Isso é meritocracia, ferramenta que interliga, rompe a distância entre as classes para promover oportunidades iguais, por desfechar o sinal para a corrida em que vencer é para os melhores, para que a linha de chegada aponte para esses melhores, que devem, por justiça, ocupar postos sem manobras, apadrinhamentos, condicionamentos e recomendações.

Esse diferencial salienta que recompensa não decorre do querer do outro. É agir individual. Fazer que põe, na balança, organização profissional, competência e até aristocracia.

É uma pena que tamanhos esforços escorram pelo ralo de um sistema sem programa estratégico.

Deveria ser assim, mas infelizmente não é. Nossa educação acompanha a convergência de uma sociedade selada por um sistema fechado. Não rompe a barreira para acoplar competência com oportunidades. Para ser destaque, conquistar um espaço nesse universo autossustentável, é preciso superar os que pagam porabraco uma educação que o prepara para ser não apenas destaque, mas líder.

Liderar as próprias conquistas para não encontrar, na trajetória de ascendência, concorrências. De tal modo, os maiores reconhecimentos vão para os que têm recursos financeiros para pagar o dote de uma educação inexplicável, porque recompensa salarial é para os que desenvolveram competências na educação que seus pais, graças ao poder financeiro, pagaram.

Sistema de cotas é justiça? Se for verdadeiro, encerro o questionamento: qual é a importância da meritocracia na educação se os que não estão incluídos nas cotas não têm oportunidades? É surpreendente, o vestibular para acesso às universidades públicas é essencialmente meritocrático. Ingressar é para titãs. E quem finaliza esses titãs? O ensino privado! Como ficam os gênios da escola pública? Cancelados!

Crescer por mérito no país do jeitinho tem que suplantar os que são distribuídos estrategicamente para impedirem a concorrência. Sobrepujá-los estabelece propósitos definidos e força para romper barreiras arremessadas pela injustiça que opera na surdina. Os que superam não são reconhecidos como melhores, todavia sortudos.

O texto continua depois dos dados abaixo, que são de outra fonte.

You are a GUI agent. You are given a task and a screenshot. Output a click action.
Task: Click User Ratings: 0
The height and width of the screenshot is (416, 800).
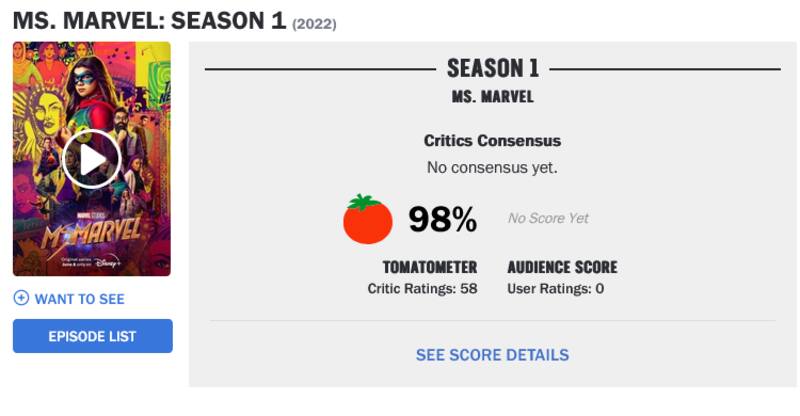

Sendo assim, meritocracia no Brasil é utopia. Se as oportunidades não são universalizadas, é mito pregarmos o poder do mérito. Verdade é para os que têm condições financeiras, e tudo que resta aos cancelados é sonhar. Imaginar para cumprir a alegoria de que a grandeza do ser humano tem a dimensão dos seus sonhos.

Sonhar e contemplar as marcas que refletem hipocrisia: “Pátria Amada Brasil”, que não respeita o brasileiro que brada por justiça na sala de aula para conquistar “independência”. Pois a sua ferramenta de transformação social — a educação — está além do alcance dos que rastejam à caça do reconhecimento.

Dentre marcas e prestidigitações para contrafazer, o que temos de autêntico é que, realmente, “Deus é acima de todos”. Na verdade, acima de tudo. Só não devemos nos esquecer de que esse Deus não precisa ser meritocrático, porque, além de ser o Todo-poderoso, é o eu sou! o Deus de Justiça alerta aos transgressores: a Sua justiça jamais fracassará!